Task to carry out: Rewrite the lines of all the items below as a JSON list of strings, one string per line and no blank lines. Leave the pictures out.

"""

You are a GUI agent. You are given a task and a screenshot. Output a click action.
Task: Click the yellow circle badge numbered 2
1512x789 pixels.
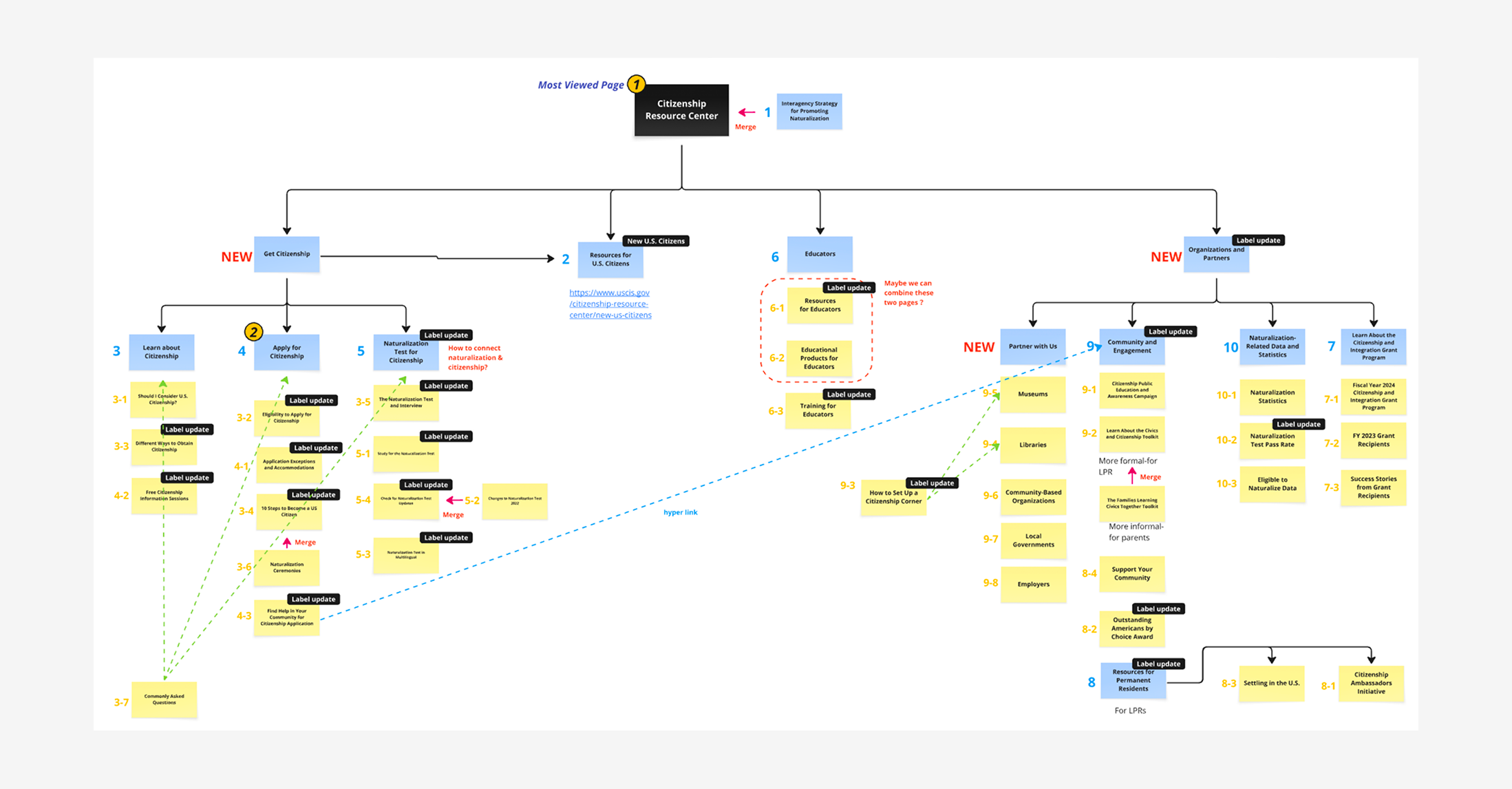253,332
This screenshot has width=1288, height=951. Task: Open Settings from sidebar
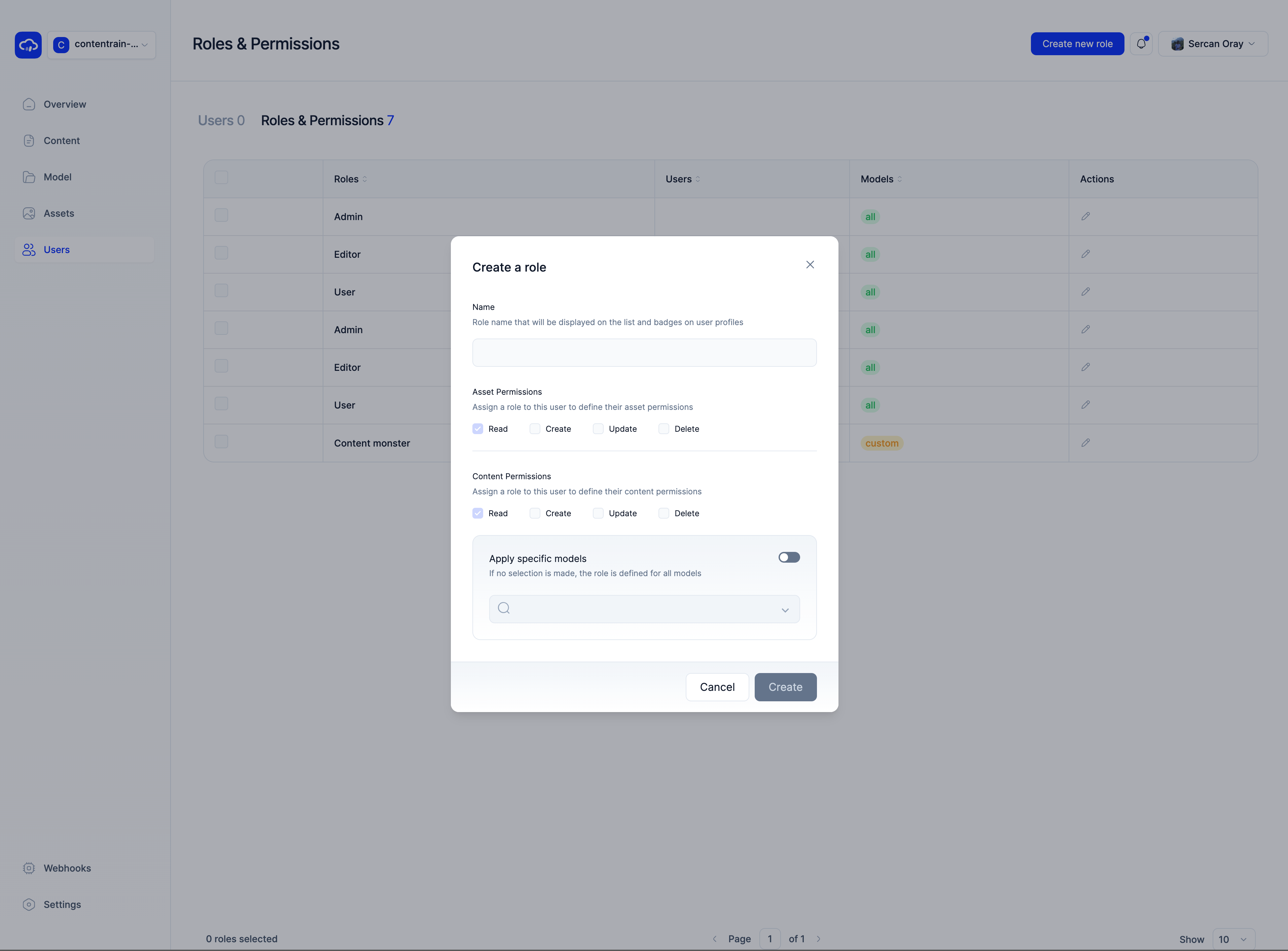(62, 904)
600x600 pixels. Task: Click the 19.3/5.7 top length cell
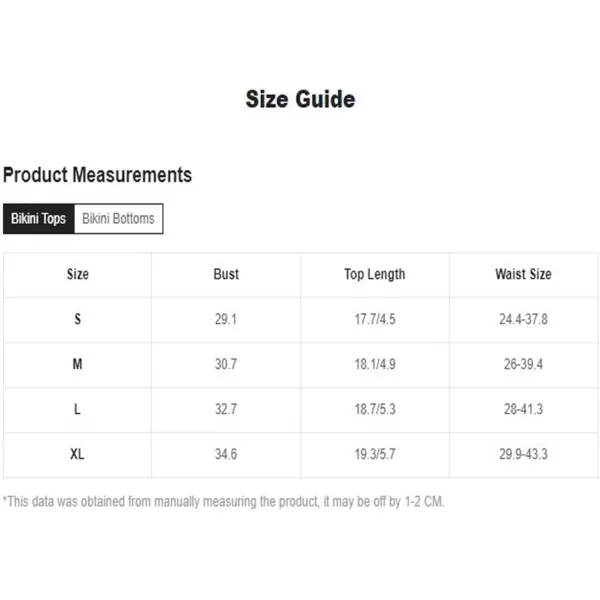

"""

Exercise answer:
[
  "You are a GUI agent. You are given a task and a screenshot. Output a click action.",
  "Task: Click the yellow circle badge numbered 2",
  "1512x789 pixels.",
  "253,332",
  "This screenshot has width=1288, height=951. Task: Open Settings from sidebar",
  "(62, 904)",
  "600x600 pixels. Task: Click the 19.3/5.7 top length cell"
]